◆ **Challenge A**: Return the stretch of the passage on Dr. Wulf's lecture from "Dr. Wulf made" through "all available on-line.", copied word for word.

***** Selected extract

Dr. Wulf made it clear that whereas the NAE is an honorific society (per usual with such academies), it also has a special mission to advise the federal government on matters of technology and social policy on a not-for-profit basis. The membership churns out a lot of in-depth, well-researched reports in answer to various policy questions coming from Congress and federal agencies. Occasionally a report will have a classified appendix (meaning it's not accessible to the general public), but for the most part, these studies are all available on-line.

The theme of Dr. Wulf's lecture was C.P. Snow's "chasm between the two cultures" by which Snow meant the humanities on the one hand, and the technology fields on the other, the latter being characterized by their heavy emphasis on mathematics.

Whereas the idea of "two cultures" is easy to grasp, sometimes it makes more sense to break it down further, and Wulf outlined differences between science and engineering, which are indistinguishible in the middle, but also define two extremes.

**********
***** Listed entries

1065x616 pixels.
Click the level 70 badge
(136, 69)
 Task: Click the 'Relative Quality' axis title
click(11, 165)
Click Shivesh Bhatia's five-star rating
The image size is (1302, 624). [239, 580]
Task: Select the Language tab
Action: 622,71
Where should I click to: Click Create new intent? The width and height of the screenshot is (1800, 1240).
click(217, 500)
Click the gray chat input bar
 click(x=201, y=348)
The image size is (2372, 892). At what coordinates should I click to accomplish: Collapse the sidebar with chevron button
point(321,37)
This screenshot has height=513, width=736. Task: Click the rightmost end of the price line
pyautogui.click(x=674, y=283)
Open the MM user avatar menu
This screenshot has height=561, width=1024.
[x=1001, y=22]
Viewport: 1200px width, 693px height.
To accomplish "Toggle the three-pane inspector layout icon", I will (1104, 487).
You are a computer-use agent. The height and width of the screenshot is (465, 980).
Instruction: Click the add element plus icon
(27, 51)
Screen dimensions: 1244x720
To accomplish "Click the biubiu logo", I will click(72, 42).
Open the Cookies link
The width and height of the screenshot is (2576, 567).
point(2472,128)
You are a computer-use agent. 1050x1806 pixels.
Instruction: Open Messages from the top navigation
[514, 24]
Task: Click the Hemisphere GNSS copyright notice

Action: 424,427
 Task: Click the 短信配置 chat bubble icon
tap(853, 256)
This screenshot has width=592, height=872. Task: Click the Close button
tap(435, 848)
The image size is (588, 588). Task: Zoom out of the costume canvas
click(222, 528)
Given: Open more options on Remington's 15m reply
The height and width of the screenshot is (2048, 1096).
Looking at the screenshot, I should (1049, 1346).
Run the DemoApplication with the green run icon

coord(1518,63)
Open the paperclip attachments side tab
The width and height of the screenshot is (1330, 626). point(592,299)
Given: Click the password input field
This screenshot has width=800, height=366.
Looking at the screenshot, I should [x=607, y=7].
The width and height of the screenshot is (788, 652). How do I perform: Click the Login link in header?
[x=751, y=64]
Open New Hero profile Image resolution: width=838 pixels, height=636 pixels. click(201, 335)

**********

◆ **Challenge B**: In the entries, update the stretch from the line containing "Where should I" through the line containing "point(2472,128)" by changing "chevron" to "arrow" and leaving everything else as it is. Give back only those lines.

◆ **Finished answer A**:
Dr. Wulf made it clear that whereas the NAE is an honorific society (per usual with such academies), it also has a special mission to advise the federal government on matters of technology and social policy on a not-for-profit basis. The membership churns out a lot of in-depth, well-researched reports in answer to various policy questions coming from Congress and federal agencies. Occasionally a report will have a classified appendix (meaning it's not accessible to the general public), but for the most part, these studies are all available on-line.

◆ **Finished answer B**:
Where should I click to: Click Create new intent? The width and height of the screenshot is (1800, 1240).
click(217, 500)
Click the gray chat input bar
 click(x=201, y=348)
The image size is (2372, 892). At what coordinates should I click to accomplish: Collapse the sidebar with arrow button
point(321,37)
This screenshot has height=513, width=736. Task: Click the rightmost end of the price line
pyautogui.click(x=674, y=283)
Open the MM user avatar menu
This screenshot has height=561, width=1024.
[x=1001, y=22]
Viewport: 1200px width, 693px height.
To accomplish "Toggle the three-pane inspector layout icon", I will (1104, 487).
You are a computer-use agent. The height and width of the screenshot is (465, 980).
Instruction: Click the add element plus icon
(27, 51)
Screen dimensions: 1244x720
To accomplish "Click the biubiu logo", I will click(72, 42).
Open the Cookies link
The width and height of the screenshot is (2576, 567).
point(2472,128)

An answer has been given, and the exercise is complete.